+++ Study material +++

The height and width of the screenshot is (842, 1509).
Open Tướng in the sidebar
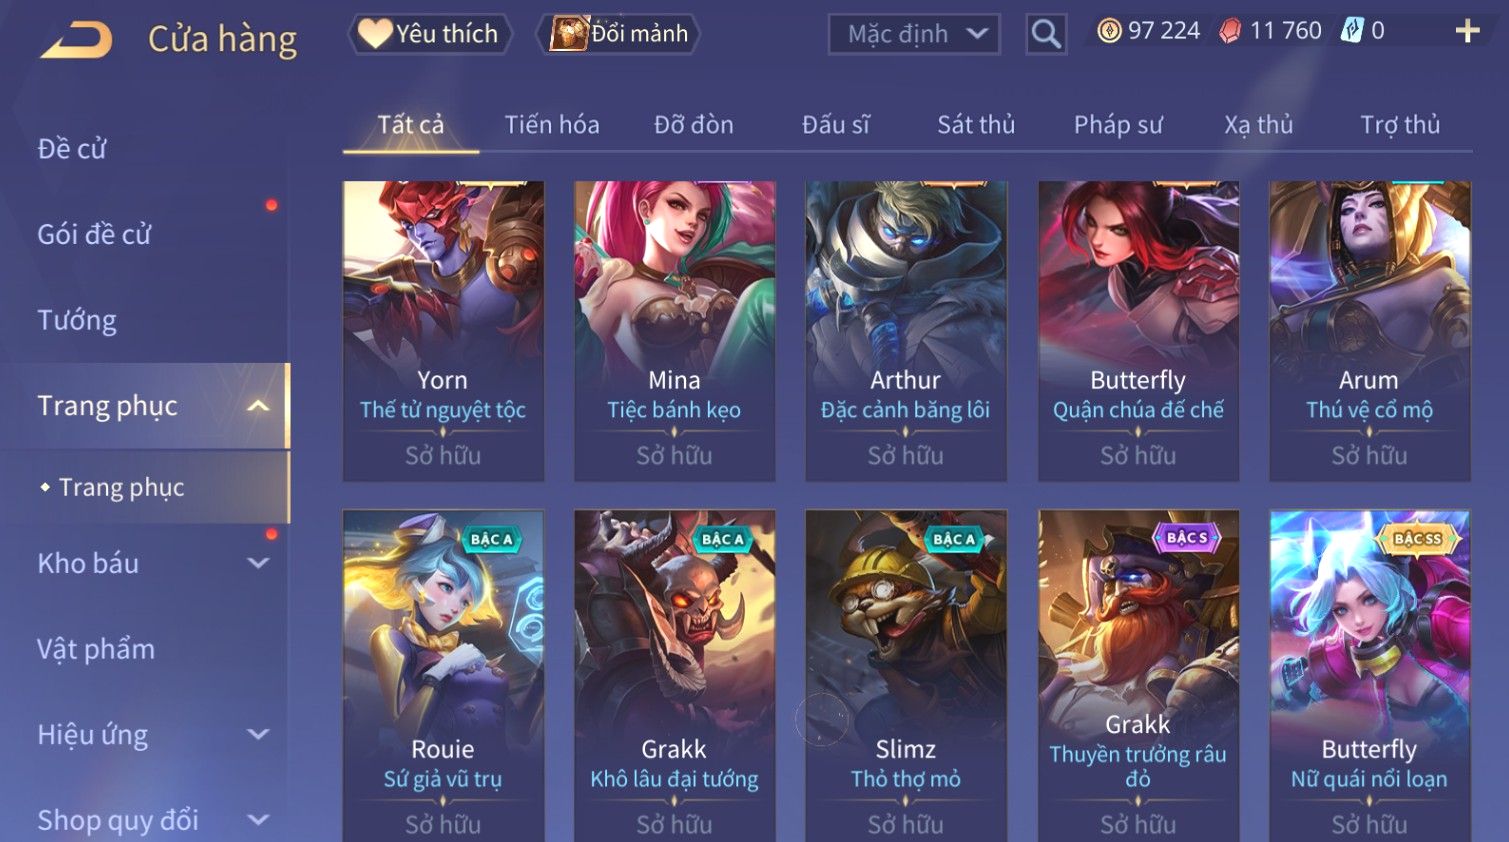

+++
+++ Study material +++

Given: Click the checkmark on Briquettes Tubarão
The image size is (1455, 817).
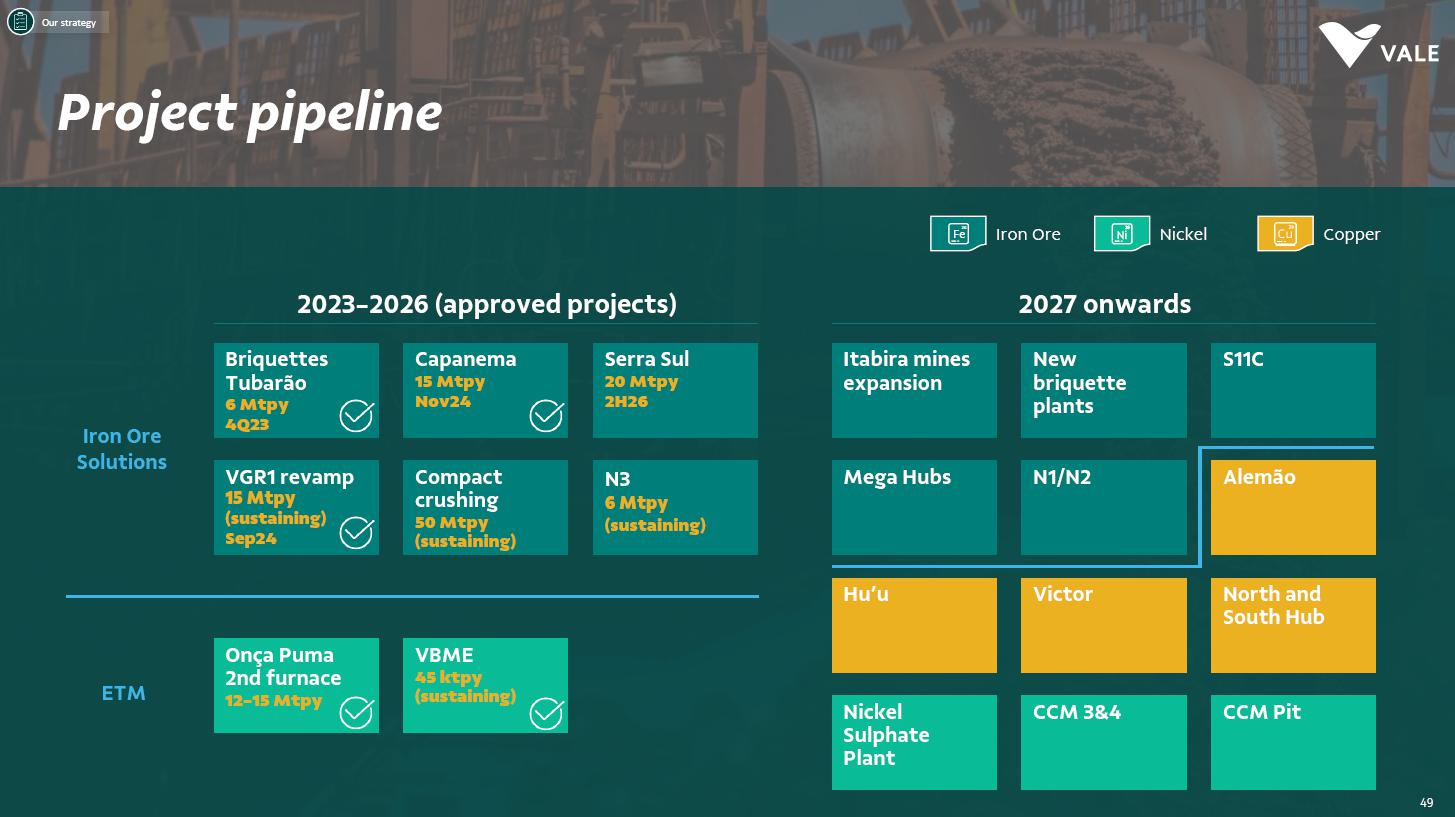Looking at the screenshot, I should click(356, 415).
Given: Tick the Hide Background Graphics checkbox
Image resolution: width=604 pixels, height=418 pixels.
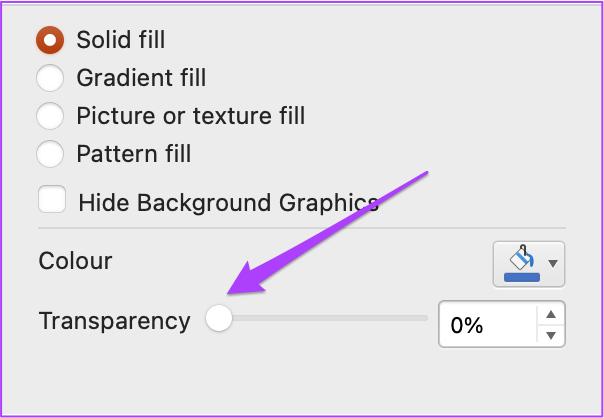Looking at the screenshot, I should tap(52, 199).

+++

→ Problem details
Look above for the line holding "The height and", then set down exactly that line and every line after it up to and including the line holding "Open Tướng in the sidebar", with nothing else.

→ Written answer
The height and width of the screenshot is (842, 1509).
Open Tướng in the sidebar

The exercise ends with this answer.